Complexity of interval minmax regret scheduling on parallel identical machines with total completion time criterion

TL;DR

This paper investigates the computational complexity of scheduling jobs on parallel identical machines to minimize total completion time under uncertain processing times, revealing the problem is strongly NP-hard.

Contribution

It proves that the minmax regret scheduling problem on parallel identical machines is strongly NP-hard, extending known complexity results.

Findings

The problem is polynomially solvable in the deterministic case.

Minmax regret version is weakly NP-hard for a single machine.

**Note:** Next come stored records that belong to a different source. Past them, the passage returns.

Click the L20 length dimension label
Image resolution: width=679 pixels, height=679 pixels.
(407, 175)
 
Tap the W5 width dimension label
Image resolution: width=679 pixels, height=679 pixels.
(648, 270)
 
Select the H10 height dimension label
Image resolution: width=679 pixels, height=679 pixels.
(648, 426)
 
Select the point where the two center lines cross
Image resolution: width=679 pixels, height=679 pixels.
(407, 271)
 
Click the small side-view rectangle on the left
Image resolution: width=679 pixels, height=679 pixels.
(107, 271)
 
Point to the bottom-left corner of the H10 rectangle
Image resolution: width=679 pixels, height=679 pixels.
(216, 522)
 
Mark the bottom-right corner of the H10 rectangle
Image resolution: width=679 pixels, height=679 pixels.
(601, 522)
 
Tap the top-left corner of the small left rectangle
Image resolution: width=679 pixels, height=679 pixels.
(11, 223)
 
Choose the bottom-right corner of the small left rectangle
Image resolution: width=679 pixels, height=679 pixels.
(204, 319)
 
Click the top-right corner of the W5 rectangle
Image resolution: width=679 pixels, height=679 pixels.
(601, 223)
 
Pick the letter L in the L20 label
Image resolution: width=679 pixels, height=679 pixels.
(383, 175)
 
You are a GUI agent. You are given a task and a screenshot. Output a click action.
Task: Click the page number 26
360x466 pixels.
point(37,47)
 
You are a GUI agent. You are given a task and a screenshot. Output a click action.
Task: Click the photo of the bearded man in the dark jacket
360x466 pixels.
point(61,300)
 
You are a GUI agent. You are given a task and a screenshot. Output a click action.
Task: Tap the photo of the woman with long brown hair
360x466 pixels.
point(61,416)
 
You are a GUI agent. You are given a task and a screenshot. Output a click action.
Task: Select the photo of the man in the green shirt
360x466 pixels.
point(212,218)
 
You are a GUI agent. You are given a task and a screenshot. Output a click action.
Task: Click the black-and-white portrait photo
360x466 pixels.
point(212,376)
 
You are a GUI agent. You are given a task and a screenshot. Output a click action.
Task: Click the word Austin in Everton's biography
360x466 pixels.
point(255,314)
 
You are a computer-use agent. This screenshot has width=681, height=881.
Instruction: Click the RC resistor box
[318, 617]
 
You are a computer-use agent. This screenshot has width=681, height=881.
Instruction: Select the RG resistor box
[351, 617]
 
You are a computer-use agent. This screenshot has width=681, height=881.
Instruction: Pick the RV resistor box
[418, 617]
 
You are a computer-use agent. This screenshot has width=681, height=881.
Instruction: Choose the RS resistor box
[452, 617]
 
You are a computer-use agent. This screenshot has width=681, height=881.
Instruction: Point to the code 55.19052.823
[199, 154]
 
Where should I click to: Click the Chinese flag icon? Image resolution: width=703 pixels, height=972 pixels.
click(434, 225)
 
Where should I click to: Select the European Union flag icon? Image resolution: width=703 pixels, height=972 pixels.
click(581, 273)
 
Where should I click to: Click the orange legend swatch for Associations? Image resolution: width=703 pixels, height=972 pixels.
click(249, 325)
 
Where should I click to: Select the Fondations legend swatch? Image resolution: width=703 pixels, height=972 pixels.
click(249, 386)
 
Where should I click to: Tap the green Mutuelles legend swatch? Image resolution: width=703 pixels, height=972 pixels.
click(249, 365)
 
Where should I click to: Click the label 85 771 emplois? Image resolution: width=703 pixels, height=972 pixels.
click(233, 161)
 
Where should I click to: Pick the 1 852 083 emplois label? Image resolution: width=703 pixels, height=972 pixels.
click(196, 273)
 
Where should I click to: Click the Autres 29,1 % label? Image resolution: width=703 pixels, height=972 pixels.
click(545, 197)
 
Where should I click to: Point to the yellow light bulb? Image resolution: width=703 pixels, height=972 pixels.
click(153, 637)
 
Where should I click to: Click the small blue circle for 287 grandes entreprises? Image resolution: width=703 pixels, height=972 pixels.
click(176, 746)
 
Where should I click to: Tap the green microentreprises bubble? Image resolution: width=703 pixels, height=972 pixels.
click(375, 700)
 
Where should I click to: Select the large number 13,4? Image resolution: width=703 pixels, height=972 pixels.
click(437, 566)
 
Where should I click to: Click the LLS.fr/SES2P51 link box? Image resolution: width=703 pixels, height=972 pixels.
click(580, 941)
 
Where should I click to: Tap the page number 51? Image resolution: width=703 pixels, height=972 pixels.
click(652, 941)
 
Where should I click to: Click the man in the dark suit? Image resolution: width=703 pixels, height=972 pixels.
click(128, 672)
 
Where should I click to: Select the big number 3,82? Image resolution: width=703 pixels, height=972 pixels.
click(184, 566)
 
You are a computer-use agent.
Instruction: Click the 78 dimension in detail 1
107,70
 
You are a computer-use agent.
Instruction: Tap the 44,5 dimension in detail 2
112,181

The paper establishes strong NP-hardness for parallel identical machines.

Abstract

In this paper, we consider the problem of scheduling jobs on parallel identical machines, where the processing times of jobs are uncertain: only interval bounds of processing times are known. The optimality criterion of a schedule is the total completion time. In order to cope with the uncertainty, we consider the maximum regret objective and we seek a schedule that performs well under all possible instantiations of processing times. Although the deterministic version of the considered problem is solvable in polynomial time, the minmax regret version is known to be weakly NP-hard even for a single machine, and strongly NP-hard for parallel unrelated machines. In this paper, we show that the problem is strongly NP-hard also in the case of parallel identical machines.